Bakanlar Kurulu’nun 2010/974 sayılı Kararı üzerine Gelir İdaresi Başkanlığı’nın Türkiye Bankalar Birliği’ne göndermiş bulunduğu 28 Ekim 2010 gün ve 97121 sayılı yazıda 28 Ekim 2010 tarihinden (bu tarih dahil) sonra tahakkuk ettirilen faizlerin fon kesintisi oranının yüzde 15 olarak uygulanması gerektiği bildirilmiştir.

Tüketici Dernekleri Federasyonu tarafından 2010/974 sayılı Bakanlar Kurul Kararı ile Gelir İdaresi Başkanlığı’nın Bankalar Birliği’ne göndermiş bulunduğu 28 Ekim 2010 gün ve 97121 sayılı yazının iptali ve yürütmesinin durdurulması istemiyle Danıştay 10’uncu dairesi nezdinde açılan dava sonucunda;

* Danıştay 10’uncu dairesi 13 Mayıs 2011 gün ve 2010/14597 E sayılı kararıyla 2010/974 sayılı Bakanlar Kurulu Kararı’nın yürütmesinin durdurulması istemini reddetmiş,

* Gelir İdaresi Başkanlığı tarafından Türkiye Bankalar Birliği’ne gönderilmiş bulunan 28 Ekim 2010 gün ve 97121 sayılı yazının yürütülmesini durdurmuştur. (Danıştay 10’uncu dairesi 13 Mayıs 2011 gün ve 2010/14597, E)
Danıştay 107uncu dairesinin vermiş olduğu bu karar nihai iptal kararı olmamakla birlikte, söz konusu yürütmenin durdurulması kararı oybirliğiyle alınmıştır.

Yürütmenin durdurulması kararları genellikle uyuşmazlık konusu işlemde davacı tarafın belli bir haklılığının varlığı kabul edilmektedir.

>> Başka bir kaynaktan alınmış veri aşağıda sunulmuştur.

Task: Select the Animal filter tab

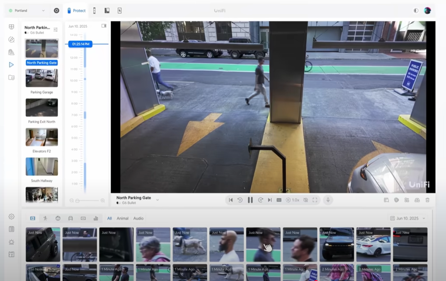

İdari Yargılama Usulü Hakkında’ki Kanun’un 27/2 maddesi uyarınca Danıştay idari işlemin uygulanması halinde telafisi güç veya imkansız zararların doğması ve idari işlemin açıkça hukuka aykırı olması şartlarının birlikte gerçekleşmesi durumunda gerekçe göstererek yürütmenin durdurulmasına karar verebilmektedir.

Söz konusu Bakanlar Kurulu kararı uyarınca Bankalar ve Finansman Kuruluşları (Şirketleri) Gelir İdaresi Başkanlığı tarafından Türkiye Bankalar Birliği’ne gönderilen 28 Ekim 2010 gün ve 97121 sayılı yazı gereği olarak, bu tarihten önce kullandırılan tüketici kredilerinin 28 Ekim 2010 tarihinden itibaren tahakkuk eden faizleri için Kaynak Kullanımı Destekleme Fonu oranını yüzde 15 olarak uygulamıştır.

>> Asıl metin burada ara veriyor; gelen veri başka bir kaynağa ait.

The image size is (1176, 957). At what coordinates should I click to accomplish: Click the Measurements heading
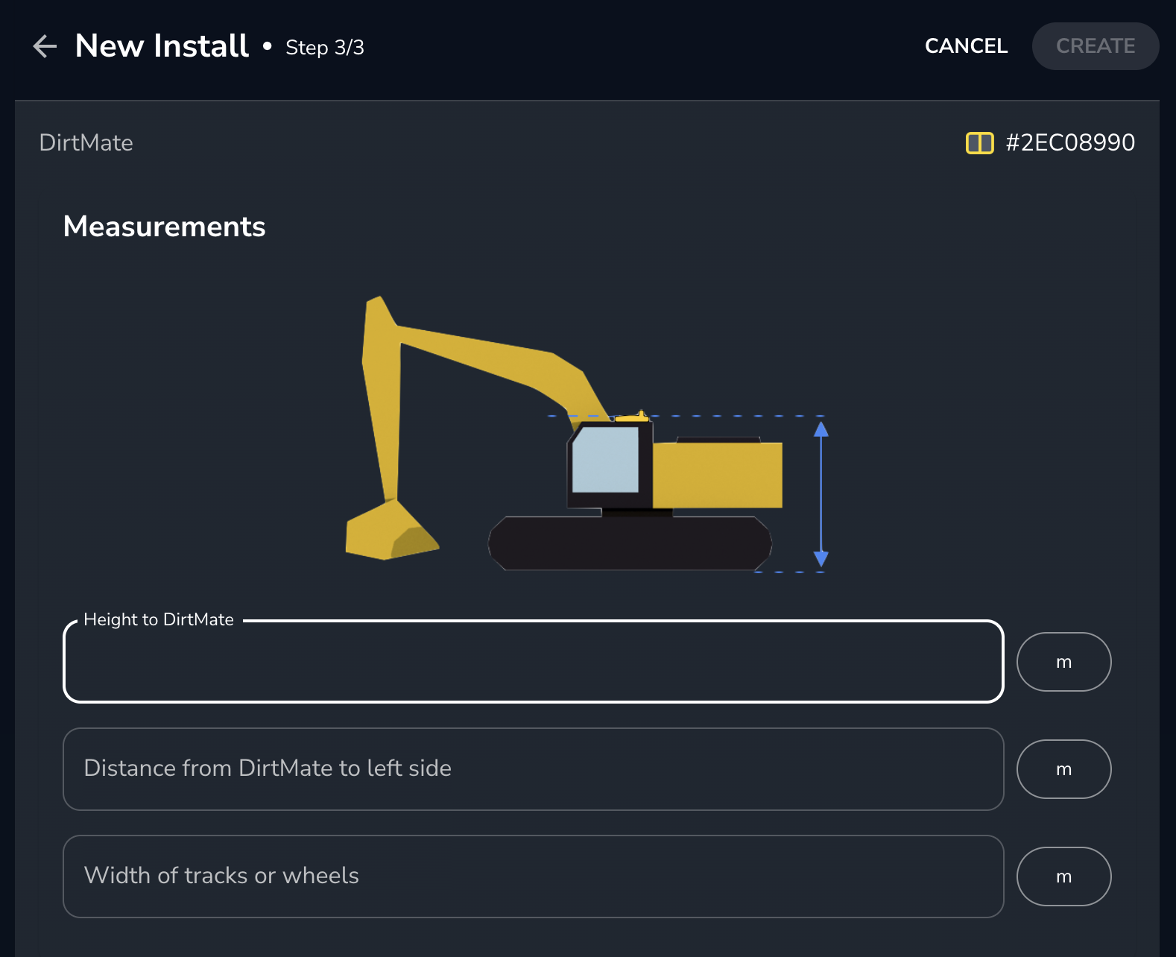coord(164,227)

Bankalar Birliği’ne, Gelir İdaresi Başkanlığı tarafından gönderilmiş olan yazı ile 28 Ekim 2010 tarihinden önce alınmış krediler için hesaplanan faizlere de bundan böyle Kaynak Kullanımı Destekleme Fonu yüzde 15 oranında uygulanmıştır.

Dolayısıyla 28 Ekim 2010 tarihi ile Danıştay 10’uncu Dairesi’nin 2010/14697 E sayılı Kararı’nın verdiği 13 Mayıs 2011 tarihi arasında 28 Ekim 2010 tarihinden önce kullandırılan sabit faizli Türk Lirası Tüketici Kredileri için yüzde 10 yerine yüzde 15 oranının uygulanması nedeniyle fazladan tahsil edilen Kaynak Kullanımı Destekleme Fonu’nun İdari Yargılama Usulü Kanun’unun 28’inci maddesi gereği olarak 30 gün içinde davacılara iade edilmesi gerekmektedir.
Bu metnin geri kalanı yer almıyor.